# outlook 2003 not receiving emails



## an63lu5 (Nov 22, 2004)

Hi all

i am in a distress. i have about 6 email accounts that use outlook express. when i log in, i see the status bar on the bottom of outlook, that says receiving x of y emails. now, the problem is that as these emails come in, the status bar counts up to y emails, but there are not that many in my inbox.

eg. on the first 2 accounts it checks, it says receiving 1 of 15 emails, then counts up 2of 15 3 of 15 etc etc until it gets to 15. then it moves on to the next accounts, receiving 1 of 4 2 of 4 etc until it is all finished.

at the end i should have using the above examples 19 emails. but to this day i have never had that many in my inbox,

can someone help me as to why it says i am receiving a certain amount of email, but it doens't end up in my inbox? am i losing important emails somewhere between having them downloaded off the server into my inbox?

any help would be awesome

an63lu5


----------



## CTSNKY (Aug 7, 2004)

Now, you mentioned Outlook Express and Outlook in that description.

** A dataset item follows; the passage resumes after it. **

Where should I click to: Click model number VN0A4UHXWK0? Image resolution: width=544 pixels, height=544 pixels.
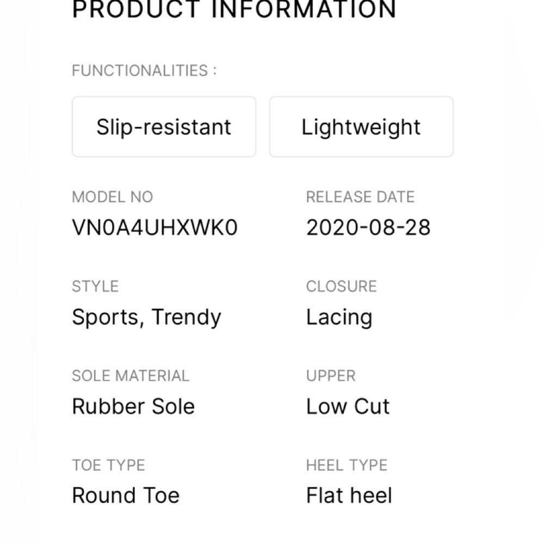(x=154, y=227)
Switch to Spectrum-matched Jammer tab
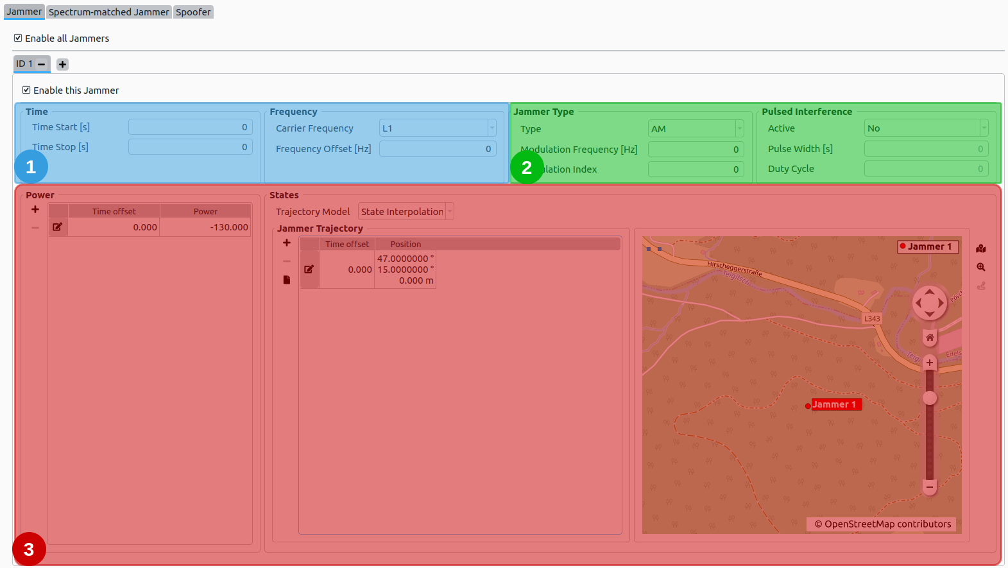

Which is which is which? :smile:

Also, do you have any spam filters monitoring your inbound emails?


----------



## an63lu5 (Nov 22, 2004)

its outlook 2003 sorry

as for spam filters, the only one ihave is the outlook one, and that puts the junkmail automaticall into my junk folder, there are no rules set up to auto delete either

an63lu5


----------



## CTSNKY (Aug 7, 2004)

So, are you sure the incoming messages are not all going to the spam folder?


----------



## an63lu5 (Nov 22, 2004)

yes 100 % sure that is the first thing i checked


----------



## CTSNKY (Aug 7, 2004)

Have you tried logging into your ISP's webmail thru your browser and seeing if there are any "stuck" messages there?


----------



## an63lu5 (Nov 22, 2004)

yes i have done all that.

it is getting worse, today i got 1 email from a possible 7

i don't understand what the hell is happening here, 

has anyone else experienced these problems before?


----------



## 2tonessp2008 (Oct 28, 2008)

Make sure you have up-to-date office updates. They have the SP2 and SP3 updates at the microsoft website. That should fix all or most of the bugs in your outlook.


----------



## The1nk (Oct 30, 2008)

Is this issue resolved? What was the solution if so? 

If not, are you sure it's not something simple like all of your email accounts are delivering email to different personal folders, and you have all of them collapsed but one ?

Thanks!


----------